Zambian-born poet Kayo Chingonyi has been announced as the winner of this year’s International Dylan Thomas Prize.
He collected the £30,000 award, which celebrates the best literary work published in the English language by an author aged 39 and under, for his debut collection of poetry Kumakanda – which explores the rites of passage boys go through to become men.
The poetry explores black masculinity, from the everyday machismo performed by his peers to the unexpected tenderness found within his community.
The 31-year-old is the first British poet to win the prize and the second poet ever.
Actor and Swansea University fellow Michael Sheen and Dylan Thomas’ granddaughter Hannah Ellis announced his win at a ceremony at Swansea University’s Great Hall
Chingonyi beat competition from First Love by British novelist Gwendoline Riley, Sally Rooney’s Conversations With Friends, Carmen Maria Machado’s short story collection Her Body & Other Parties, debut American novelist Emily Ruskovich’s Idaho and Gabriel Tallent’s My Absolute Darling.
This year marks the 10th edition of the Swansea University International Dylan Thomas Prize, and will commemorate 65 years since the death of the Welsh writer.
Professor Dai Smith of Swansea University, chair of the judges, said: ““Kayo Chingonyi has an original and distinctive voice and this collection, mature and moving, shows a young poet mastering form in various ways to reveal content which is both personal and immensely relevant to the social dilemmas of Britain today.”
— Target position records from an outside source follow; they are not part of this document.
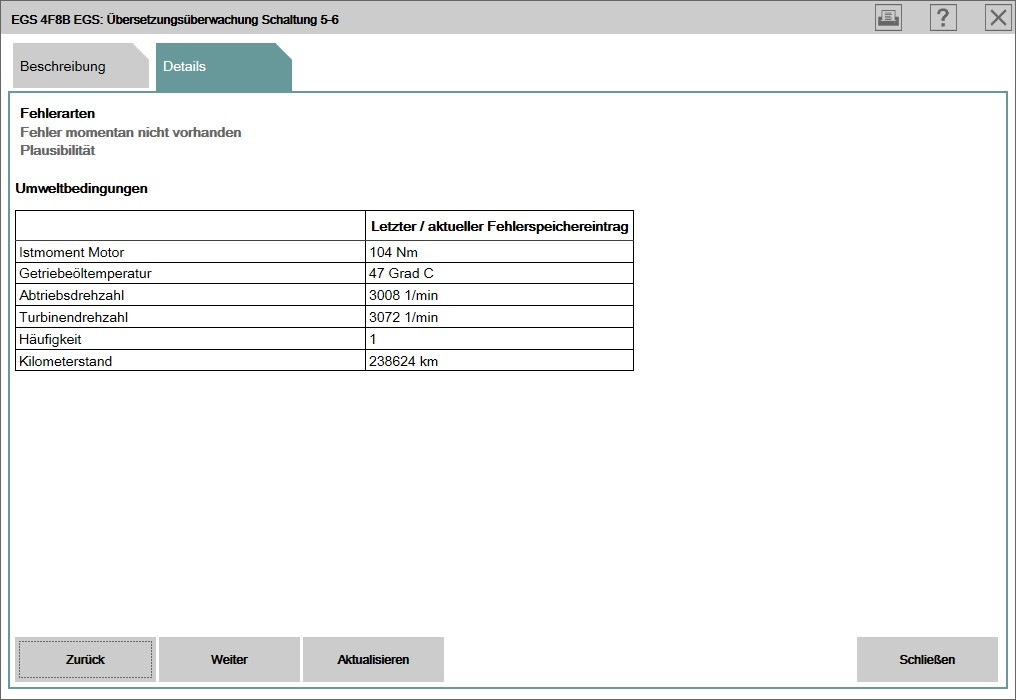The height and width of the screenshot is (700, 1016).
Task: Click the print icon in title bar
Action: tap(888, 17)
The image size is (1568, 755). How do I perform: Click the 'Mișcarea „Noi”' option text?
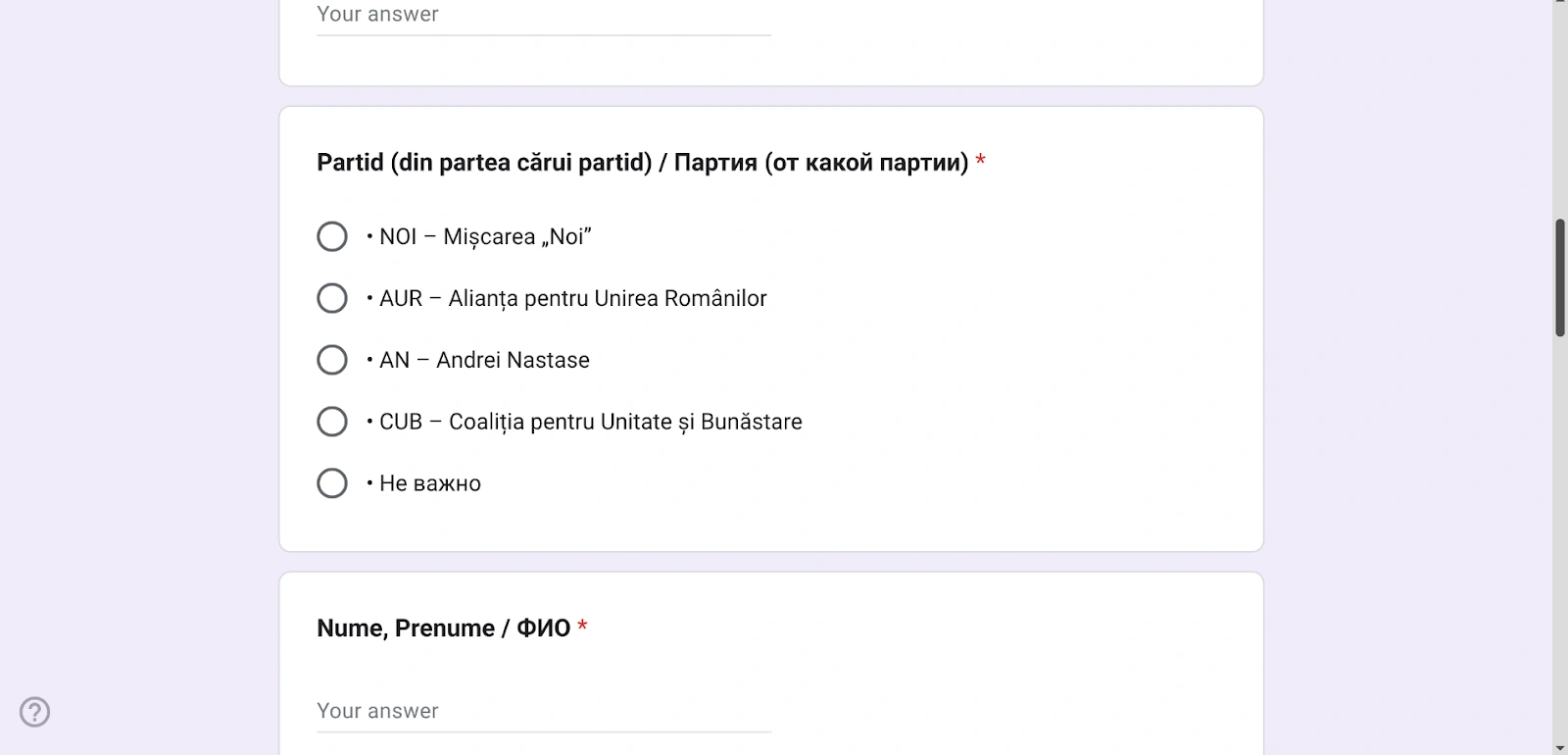coord(516,236)
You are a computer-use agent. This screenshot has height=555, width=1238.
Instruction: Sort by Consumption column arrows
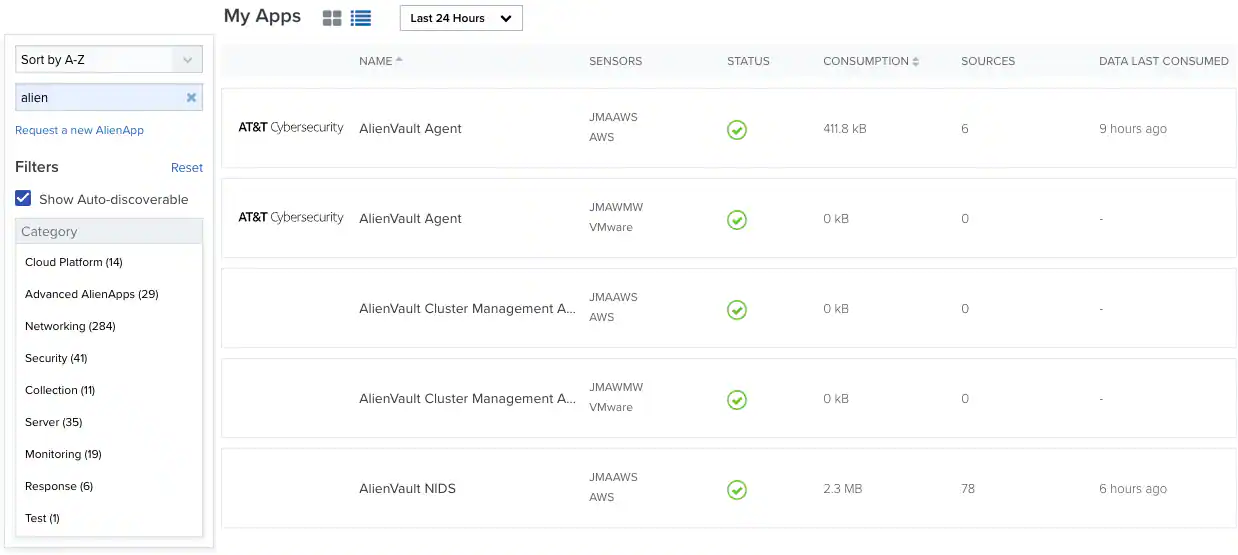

Sheen added: “I’d like to congratulate Kayo Chingonyi for winning the 10th Swansea University International Dylan Thomas Prize, for his debut collection of poetry Kumukanda, a stunning and hugely culturally relevant collection of poems that keenly explore black culture, masculinity and identity in Britain today.
“Having grown up near Swansea, I feel a very strong connection with Wales’ cultural heritage, and it is truly an honour for me to present an award that brings the best and most exciting young literary talent from around the world to Wales.
“I know first-hand how essential exposure to the written word can be for young minds, and I admire the Dylan Thomas Prize for continuing Thomas’ incredible literary legacy and inspiring the next generation of writers and creators from Wales and beyond.
“With this year marking the 10th anniversary of the prize, as well as the 65th anniversary of Thomas’ death, there is no better time to celebrate Dylan’s legacy and the wonder of the written word.”